La compañía Teatro Portátil saca a la luz "los pequeños demonios que todos llevamos dentro" en la comedia de humor negro 'Porno casero', que se representará en el Teatro Sala Triángulo de Madrid hasta el 1 de agosto. Así la define su director, Luis Luque, quien explica que la obra aborda "las relaciones muy perniciosas entre dos mujeres, víctimas de ellas mismas y las circunstancias que las rodean".
"Son relaciones basadas en la ira, la rabia, la culpa, la envidia y la manipulación. Pequeños demonios que todos llevamos dentro y que en muchas ocasiones sirven de base para nuestras relaciones personales", detalla el director a Europa Press sobre esta función protagonizada por Mariana Cordero y Helena Castañera.

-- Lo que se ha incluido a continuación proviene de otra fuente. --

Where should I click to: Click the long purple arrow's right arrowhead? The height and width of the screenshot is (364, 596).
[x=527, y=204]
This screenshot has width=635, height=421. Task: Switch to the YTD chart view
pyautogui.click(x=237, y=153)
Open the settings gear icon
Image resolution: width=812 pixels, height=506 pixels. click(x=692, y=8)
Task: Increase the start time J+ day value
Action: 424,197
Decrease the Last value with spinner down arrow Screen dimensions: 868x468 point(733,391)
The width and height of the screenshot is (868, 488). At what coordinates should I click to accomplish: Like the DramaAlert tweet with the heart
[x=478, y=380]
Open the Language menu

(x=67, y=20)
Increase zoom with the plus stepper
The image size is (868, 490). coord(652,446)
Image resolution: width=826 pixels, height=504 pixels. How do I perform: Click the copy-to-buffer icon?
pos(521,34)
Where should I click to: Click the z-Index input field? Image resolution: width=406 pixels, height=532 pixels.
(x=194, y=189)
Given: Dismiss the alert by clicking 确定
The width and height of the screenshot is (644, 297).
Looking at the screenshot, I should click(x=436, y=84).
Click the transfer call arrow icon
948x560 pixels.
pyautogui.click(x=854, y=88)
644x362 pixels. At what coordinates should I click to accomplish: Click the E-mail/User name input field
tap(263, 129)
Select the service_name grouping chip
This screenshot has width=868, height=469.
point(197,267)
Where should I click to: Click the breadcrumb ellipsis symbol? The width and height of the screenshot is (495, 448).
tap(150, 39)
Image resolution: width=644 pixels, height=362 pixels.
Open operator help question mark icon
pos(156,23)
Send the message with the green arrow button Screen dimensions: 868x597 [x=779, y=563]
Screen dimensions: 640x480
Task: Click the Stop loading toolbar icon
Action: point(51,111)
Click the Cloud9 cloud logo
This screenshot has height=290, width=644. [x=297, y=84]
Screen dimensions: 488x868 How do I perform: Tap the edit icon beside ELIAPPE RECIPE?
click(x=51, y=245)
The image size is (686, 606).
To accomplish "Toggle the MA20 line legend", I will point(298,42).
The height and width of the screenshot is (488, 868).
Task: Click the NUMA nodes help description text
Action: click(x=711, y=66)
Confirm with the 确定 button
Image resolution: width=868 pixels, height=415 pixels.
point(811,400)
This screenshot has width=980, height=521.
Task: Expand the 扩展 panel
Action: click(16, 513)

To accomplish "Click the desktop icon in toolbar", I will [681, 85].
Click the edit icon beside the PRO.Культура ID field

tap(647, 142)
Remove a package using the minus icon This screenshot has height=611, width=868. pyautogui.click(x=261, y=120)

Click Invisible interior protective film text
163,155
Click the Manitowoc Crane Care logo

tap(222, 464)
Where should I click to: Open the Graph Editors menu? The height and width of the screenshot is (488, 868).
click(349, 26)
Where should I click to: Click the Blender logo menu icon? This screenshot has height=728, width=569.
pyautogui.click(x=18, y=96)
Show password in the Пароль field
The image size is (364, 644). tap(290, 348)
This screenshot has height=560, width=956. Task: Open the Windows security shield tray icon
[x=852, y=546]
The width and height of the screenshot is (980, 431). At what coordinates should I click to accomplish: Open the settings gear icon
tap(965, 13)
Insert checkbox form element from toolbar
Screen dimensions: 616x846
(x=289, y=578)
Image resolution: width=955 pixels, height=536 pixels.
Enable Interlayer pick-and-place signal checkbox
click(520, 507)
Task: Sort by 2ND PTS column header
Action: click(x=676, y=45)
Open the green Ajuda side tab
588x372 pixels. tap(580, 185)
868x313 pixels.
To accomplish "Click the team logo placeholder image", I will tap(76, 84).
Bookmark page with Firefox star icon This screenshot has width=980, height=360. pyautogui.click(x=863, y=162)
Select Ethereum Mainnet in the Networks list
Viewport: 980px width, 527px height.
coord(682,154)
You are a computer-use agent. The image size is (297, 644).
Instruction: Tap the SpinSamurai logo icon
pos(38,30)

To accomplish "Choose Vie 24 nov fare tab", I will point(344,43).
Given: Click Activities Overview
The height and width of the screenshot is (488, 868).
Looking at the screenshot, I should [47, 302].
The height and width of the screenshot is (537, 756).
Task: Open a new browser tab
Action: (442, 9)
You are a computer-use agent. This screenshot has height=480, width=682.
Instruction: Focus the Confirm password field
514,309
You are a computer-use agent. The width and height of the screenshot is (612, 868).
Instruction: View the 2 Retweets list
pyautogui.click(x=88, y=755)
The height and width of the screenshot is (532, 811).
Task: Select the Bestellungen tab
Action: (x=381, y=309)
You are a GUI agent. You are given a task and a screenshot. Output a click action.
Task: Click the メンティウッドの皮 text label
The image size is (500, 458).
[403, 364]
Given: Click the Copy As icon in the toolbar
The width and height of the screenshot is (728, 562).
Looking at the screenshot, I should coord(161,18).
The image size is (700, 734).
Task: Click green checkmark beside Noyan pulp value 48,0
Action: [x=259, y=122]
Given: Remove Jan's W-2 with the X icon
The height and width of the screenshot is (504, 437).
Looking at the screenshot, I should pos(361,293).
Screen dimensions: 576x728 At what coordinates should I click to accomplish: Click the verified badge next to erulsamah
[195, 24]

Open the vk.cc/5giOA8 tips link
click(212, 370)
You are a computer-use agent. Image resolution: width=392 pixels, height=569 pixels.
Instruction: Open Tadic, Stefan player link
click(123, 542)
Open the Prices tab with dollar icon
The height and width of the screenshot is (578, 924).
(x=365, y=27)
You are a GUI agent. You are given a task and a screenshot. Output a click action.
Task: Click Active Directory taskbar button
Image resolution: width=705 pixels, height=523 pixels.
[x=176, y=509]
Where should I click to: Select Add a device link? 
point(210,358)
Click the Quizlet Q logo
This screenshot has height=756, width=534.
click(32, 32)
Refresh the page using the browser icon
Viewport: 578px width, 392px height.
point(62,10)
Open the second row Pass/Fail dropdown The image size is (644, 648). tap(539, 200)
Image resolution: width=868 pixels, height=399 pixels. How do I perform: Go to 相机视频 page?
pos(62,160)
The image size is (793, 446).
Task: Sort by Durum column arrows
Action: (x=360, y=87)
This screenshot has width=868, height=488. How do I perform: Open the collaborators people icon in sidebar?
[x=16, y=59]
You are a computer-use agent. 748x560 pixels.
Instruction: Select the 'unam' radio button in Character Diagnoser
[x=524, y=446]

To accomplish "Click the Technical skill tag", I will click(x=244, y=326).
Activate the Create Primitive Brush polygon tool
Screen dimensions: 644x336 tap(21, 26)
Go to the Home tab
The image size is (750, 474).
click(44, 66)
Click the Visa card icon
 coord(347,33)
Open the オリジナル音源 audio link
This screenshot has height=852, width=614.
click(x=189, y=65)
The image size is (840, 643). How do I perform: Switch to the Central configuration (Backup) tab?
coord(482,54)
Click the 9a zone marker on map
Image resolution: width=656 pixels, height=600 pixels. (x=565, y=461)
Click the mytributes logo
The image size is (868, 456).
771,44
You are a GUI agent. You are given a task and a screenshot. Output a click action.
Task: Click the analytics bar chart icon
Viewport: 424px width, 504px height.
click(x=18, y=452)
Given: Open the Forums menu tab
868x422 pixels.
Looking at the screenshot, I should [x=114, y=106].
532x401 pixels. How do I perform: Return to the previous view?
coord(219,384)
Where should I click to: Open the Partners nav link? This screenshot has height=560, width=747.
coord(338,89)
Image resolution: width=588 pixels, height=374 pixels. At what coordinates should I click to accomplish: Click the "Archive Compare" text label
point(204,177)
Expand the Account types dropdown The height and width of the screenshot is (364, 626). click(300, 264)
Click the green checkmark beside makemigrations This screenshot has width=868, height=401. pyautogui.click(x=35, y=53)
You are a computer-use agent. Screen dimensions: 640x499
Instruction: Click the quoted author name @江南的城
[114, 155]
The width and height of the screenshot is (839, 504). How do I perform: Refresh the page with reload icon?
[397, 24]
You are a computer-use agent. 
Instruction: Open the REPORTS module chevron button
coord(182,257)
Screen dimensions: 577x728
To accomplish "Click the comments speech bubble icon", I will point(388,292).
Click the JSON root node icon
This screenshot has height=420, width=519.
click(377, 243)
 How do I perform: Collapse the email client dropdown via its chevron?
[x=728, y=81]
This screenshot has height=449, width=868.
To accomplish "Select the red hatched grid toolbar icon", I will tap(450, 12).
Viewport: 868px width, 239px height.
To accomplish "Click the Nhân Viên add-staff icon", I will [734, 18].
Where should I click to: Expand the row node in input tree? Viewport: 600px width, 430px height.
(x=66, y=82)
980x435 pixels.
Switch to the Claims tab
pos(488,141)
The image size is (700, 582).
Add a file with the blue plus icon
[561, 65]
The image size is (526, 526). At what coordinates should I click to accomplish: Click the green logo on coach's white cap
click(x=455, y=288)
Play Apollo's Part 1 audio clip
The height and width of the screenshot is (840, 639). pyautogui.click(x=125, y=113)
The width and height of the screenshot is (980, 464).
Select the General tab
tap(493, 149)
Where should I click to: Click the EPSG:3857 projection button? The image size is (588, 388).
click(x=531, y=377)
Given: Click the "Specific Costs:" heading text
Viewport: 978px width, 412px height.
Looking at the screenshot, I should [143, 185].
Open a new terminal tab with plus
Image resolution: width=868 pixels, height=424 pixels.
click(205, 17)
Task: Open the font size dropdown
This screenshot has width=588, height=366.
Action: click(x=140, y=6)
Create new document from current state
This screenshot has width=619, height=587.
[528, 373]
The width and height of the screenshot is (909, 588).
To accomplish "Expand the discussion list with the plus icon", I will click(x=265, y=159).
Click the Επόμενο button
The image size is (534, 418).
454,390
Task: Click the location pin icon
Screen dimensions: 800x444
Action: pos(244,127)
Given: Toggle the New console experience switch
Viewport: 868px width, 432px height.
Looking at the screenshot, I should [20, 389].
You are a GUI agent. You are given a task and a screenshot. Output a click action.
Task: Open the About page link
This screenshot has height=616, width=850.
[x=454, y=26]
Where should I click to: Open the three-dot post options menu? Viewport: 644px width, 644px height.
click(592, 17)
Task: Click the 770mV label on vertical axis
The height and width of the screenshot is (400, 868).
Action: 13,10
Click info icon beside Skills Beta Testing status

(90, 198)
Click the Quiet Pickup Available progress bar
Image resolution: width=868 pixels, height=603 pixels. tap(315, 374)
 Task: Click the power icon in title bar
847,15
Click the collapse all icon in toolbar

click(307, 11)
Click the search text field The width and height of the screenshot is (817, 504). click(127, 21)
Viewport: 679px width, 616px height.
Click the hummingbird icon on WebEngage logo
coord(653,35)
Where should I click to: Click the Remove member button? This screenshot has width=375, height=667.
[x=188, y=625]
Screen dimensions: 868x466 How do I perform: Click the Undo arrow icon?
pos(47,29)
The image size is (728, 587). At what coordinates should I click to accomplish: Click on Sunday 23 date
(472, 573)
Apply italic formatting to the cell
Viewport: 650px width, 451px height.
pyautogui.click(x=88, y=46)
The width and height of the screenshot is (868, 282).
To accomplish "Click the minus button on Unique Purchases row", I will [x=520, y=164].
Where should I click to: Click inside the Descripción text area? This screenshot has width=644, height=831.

La obra está estructurada en cuatro piezas. La primera es 'Porno casero', que da título al espectáculo, en la que dos actrices de cine X se quedan encerradas en el piso que una de ellas alquila para rodar su siguiente película. A partir de ahí, las heridas entre ellas empiezan a relucir.
"Momentos íntimos"
En la segunda pieza, 'Prerrafaelita', el arte y la exquisitez hacen que dos mujeres que tienen todo discutan sobre dónde colgar un cuadro, haciendo saltar "la humillación y el poder", mientras que en la tercera, 'La extraña', exhibe la desesperación con la que una actriz busca su perro extraviado y acaba encontrando a una misteriosa mujer. Finalmente, en la última de las historias, 'Conversión', dos cuñadas discuten revelando secretos y culpas.
"Queríamos mostrar estos momentos íntimos en la obra, que nació de la voluntad de crear un proyecto sobre relaciones personales enfermizas", detalla Luque, quien crió 'Porno casero' junto a las actrices y el autor, José Padilla.
"Hablamos desde el punto de vista de dos mujeres, pero no es una obra de mujeres, podrían ser hombres", aclara, recordando que se expusieron "temas personales y situaciones vividas" durante la concepción del espectáculo, estrenado en Sevilla el pasado mes de diciembre.
"Desnudo del alma"
Luque afirma que las cuatro piezas tienen en común el "desnudo del alma". "Para mí el auténtico espíritu porno es lo crudo de las relaciones. La función no tiene artificios, es muy seca y artesana", precisa, aclarando que el 'porno' del título no se refiere a un espectáculo erótico.
El director revela que la pieza que le deja más "convulsionado por dentro" es la tercera, 'La extraña', en la que la actriz se encuentra con "su destino, su muerte". "Tiene que ver con la reflexión de cada uno sobre nuestra hora y cómo será", precisa.
Asimismo, respecto al "morbo del cotilleo" mostrado en la obra, recordó que "ahora mismo tenemos las ventanas abiertas al mundo", en una referencia a Internet y los medios de comunicación. "Ese acceso hace que el ojo se abra más, sea detrás de una cerradura o delante de una pantalla de ordenador o televisión. Queremos ver si el infierno del otro es más grande que el nuestro", concluye.